The circle shrinks. As the years pass, older people attend too many funerals. Friendships that sustained them for decades lapse when companions and confidants retire or move away or grow ill.
These days Sylvia Frank, who moved into an independent living residence in Lower Manhattan in 2014, can email or call one longtime friend in Florida. Another, in Queens, is slipping into dementia and will most likely exclaim, “I haven’t spoken to you in months!” when, in fact, they talked the day before.
But even at advanced ages, new relationships take root. Ms. Frank’s son kept telling her that a colleague’s cousin, Judy Sanderoff, was about to move into the same facility. They sought each other out.
Now, Mrs. Frank, 91, and Ms. Sanderoff, 96, eat breakfast together almost daily; they have dinner, à deux or with other friends, many evenings. Ms. Sanderoff spent Thanksgiving with Ms. Frank’s family in Brooklyn.

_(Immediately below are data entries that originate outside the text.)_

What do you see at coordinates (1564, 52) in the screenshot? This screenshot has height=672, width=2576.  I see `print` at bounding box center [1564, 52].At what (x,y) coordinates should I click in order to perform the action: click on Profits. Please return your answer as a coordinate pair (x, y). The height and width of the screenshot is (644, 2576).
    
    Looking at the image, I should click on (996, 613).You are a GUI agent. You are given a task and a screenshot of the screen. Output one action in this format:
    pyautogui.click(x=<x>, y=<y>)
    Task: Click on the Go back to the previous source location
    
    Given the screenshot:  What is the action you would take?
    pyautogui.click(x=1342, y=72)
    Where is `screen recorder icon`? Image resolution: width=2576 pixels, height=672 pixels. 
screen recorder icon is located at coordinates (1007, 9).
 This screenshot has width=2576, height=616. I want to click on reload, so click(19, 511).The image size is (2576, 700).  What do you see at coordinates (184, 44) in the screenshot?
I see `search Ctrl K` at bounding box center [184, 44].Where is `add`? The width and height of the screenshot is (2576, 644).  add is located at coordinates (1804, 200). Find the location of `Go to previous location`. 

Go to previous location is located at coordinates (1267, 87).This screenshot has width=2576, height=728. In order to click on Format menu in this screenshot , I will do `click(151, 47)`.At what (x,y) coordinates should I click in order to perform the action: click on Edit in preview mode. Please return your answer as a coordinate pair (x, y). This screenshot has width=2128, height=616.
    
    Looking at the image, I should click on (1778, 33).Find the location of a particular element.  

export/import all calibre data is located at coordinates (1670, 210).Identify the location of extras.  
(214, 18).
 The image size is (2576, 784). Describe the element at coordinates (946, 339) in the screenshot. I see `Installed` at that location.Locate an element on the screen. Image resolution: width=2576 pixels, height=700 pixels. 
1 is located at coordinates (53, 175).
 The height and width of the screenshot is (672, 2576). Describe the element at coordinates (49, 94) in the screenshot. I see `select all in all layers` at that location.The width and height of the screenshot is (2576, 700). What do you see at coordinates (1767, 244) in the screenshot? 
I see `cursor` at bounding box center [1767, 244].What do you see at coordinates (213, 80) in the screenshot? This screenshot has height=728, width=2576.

Together, they have signed up for bus trips to the Museum of Arts and Design, to historic sites in Harlem, to a Pennsylvania casino. With Ms. Frank speaking into her friend’s good ear, they talk about news, politics and their families.
When Ms. Frank didn’t come downstairs for breakfast one recent morning, Ms. Sanderoff was on the phone to ask why. For her part, Ms. Frank (sounding as if Neil Simon writes their dialogue) has been scrutinizing her friend’s diet.
Ms. Frank: What’s the point of taking blood pressure medication if you’re going to douse everything in salt?
Ms. Sanderoff: So don’t look.
But seriously. “At this age, it’s said you make acquaintances,” Ms. Sanderoff told me. “But I feel I’ve made a true friend in Sylvia.”
I’ve been talking, in this season of auld lang syne, with older people who have formed friendships late in life. Though they mourn their losses, they are grateful for the capacity to still find warmth, shared values and interests, understanding and trust from former strangers.
“The need we’ve had our entire lives — people who know us, value us, who bring us joy — that never goes away,” said Barbara Moscowitz, senior geriatric social worker at Massachusetts General Hospital.
The way we prioritize friendships may evolve. Laura Carstensen, a Stanford University psychologist, developed an influential theory called “socioemotional selectivity”: As people sense their remaining time growing brief, they shed superficial relationships to concentrate on those they find most meaningful.
“They invest more in their remaining connections,” said Gary Kennedy, director of geriatric psychiatry at Montefiore Medical Center. “They optimize friendships, rather than try to maximize them.”
A tide of recent research underscores the importance of such bonds. Social isolation and loneliness can take a serious toll on elders, psychologically and physically. (Over 75, almost a quarter of men and nearly 46 percent of women live alone, the Census Bureau reports.)
We can understand the risks of isolation and an underpopulated, disconnected life. “For a host of reasons, no one is addressing the individual’s daily needs — food, medication, medical appointments,” Ms. Moscowitz explains. “The refrigerator is empty, but there’s no one to call. People suffer despair, humiliation.”
They also suffer higher mortality rates and increased risk of depression, cognitive decline and illnesses like coronary artery disease.
But people who aren’t isolated can still feel lonely, a more subjective state. “My friends moved to Florida and California and said, ‘Come visit!,’ ” said Shelley Youner, 79, who recently moved into the Hebrew Home in Riverdale, in the Bronx. (More dialogue by Neil Simon.) “I could have heard from President Obama sooner than my friends.”
Loneliness brings its own dangers; studies have shown associations with higher blood pressure, with nursing home admissions, with risky health behaviors like inactivity and smoking, and with dementia.
Researchers at the University of California, San Francisco, followed 1,600 participants (average age: 71) and found that those who reported loneliness were more likely to develop difficulties with activities of daily living. Even when the study controlled for socioeconomic status and health, the lonely had higher mortality: Nearly 23 percent died within six years, compared with 14 percent of those who weren’t lonely.
It’s heartening, therefore, to hear Ms. Youner kvell about her new friend, Shirley Zweibel, 87.
“We’re constantly having a conversation,” Ms. Youner said.
“Shelley can’t stop talking, that’s the reason,” Ms. Zweibel bantered. But, she added: “When you’re a kid and say you have a friend, you don’t even know what that means. At this age, it goes deeper.”
In fact, older adults have probably developed important relational skills, said Rosemary Blieszner, distinguished professor of human development at Virginia Tech and a longtime friendship researcher.
“They’re pretty tolerant of friends’ imperfections and idiosyncrasies, more than young adults,” she said. “You bring a lot more experience to your friendships when you’re older. You know what’s worth fighting about and not worth fighting about.”